De la misma manera que en nuestras vidas necesitamos de unas rutinas diarias, que nos hacen funcionar como la maquinaría de un reloj, y de unos hábitos personales a las que nos aferramos, las sociedades que construimos están hechas de nuestra misma madera.
Pero también la naturaleza –a la que pertenecemos, obviamente– se rige también de modo similar: los animales, las plantas… tienen sus ciclos vitales que se repiten como la tonadilla de una canción infinita. Las estaciones del año marcan su huella en todo lo que nos rodea. Imaginemos un mundo en el que nada se repitiera cíclicamente, que todo fuera cambiante. La vida no existiría en un mundo así.
¿Cómo nace una tradición? Es difícil responder a esta pregunta. A veces un hecho repetido en el tiempo se convierte en costumbre y esta, a su vez, se consolida y sube un peldaño transformándose en tradición. Volvamos a la comparativa con nuestras vidas: un día vamos a desayunar a una cafetería, nos sentimos a gusto en ella, repetimos varias veces y acabamos desayunando ahí, siempre lo mismo, semana tras semana, mes tras mes y año tras año. Si nuestros hijos nos acompañan, puede que ellos asuman esa costumbre y se la transmitan a su vez a sus descendientes. Habrá nacido una tradición familiar. Pero puede que nuestros bisnietos no recuerden por qué van ahí a desayunar. Y quizá un día abandonen esa “tonta” tradición.

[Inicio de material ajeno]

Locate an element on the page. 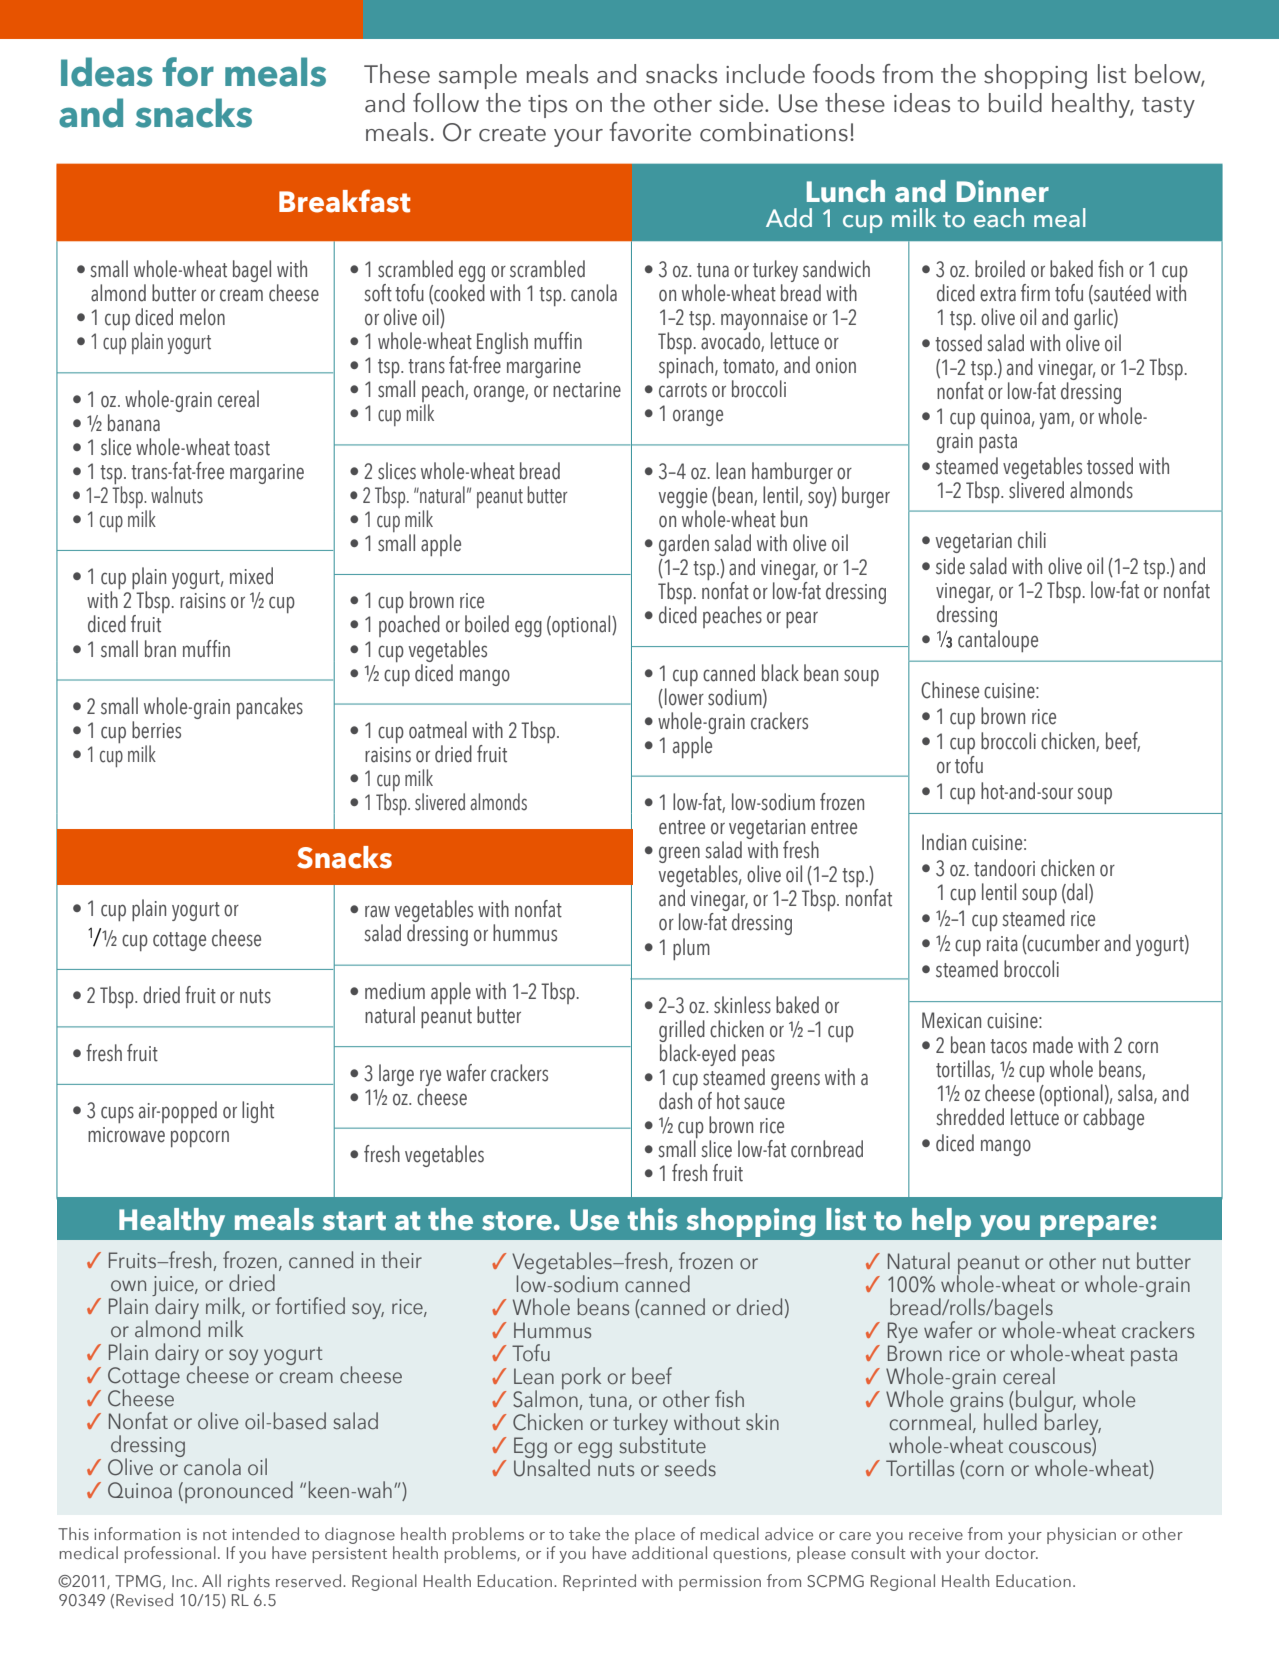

Somos animales de costumbres. Y de tradiciones. Algunas, afortunadamente, han desaparecido. No han resistido el filtro de los tiempos. Porque los valores cambian, se transforman a lo largo de la historia de la humanidad. Y así, aquellas tradiciones en las que se sacrificaba, por ejemplo, públicamente a un animal, van desapareciendo. Pero otras se esfuman aunque sean ricas en valores culturales.
La Unesco tiene un listado de Patrimonio Cultural Inmaterial que va creciendo año tras año y que recoge actividades y tradiciones dignas de formar parte de esa especie de “museo inmaterial de la humanidad”. Todos los años se reúne un comité que incorpora nuevos elementos a su lista. El objetivo es salvaguardarlos. Incluso que se afiancen. Como el Al-Mansaf en Jordania, un banquete festivo. O la Alheda’a: las tradiciones orales de llamar a los rebaños de camellos en Arabia Saudita, Omán y Emiratos Árabes Unidos. O también las celebraciones del 15 de agosto (Dekapentavgoustos) en dos comunidades de montaña del norte de Grecia. Todas ellas, un tesoro inmaterial no cuantificable en dinero.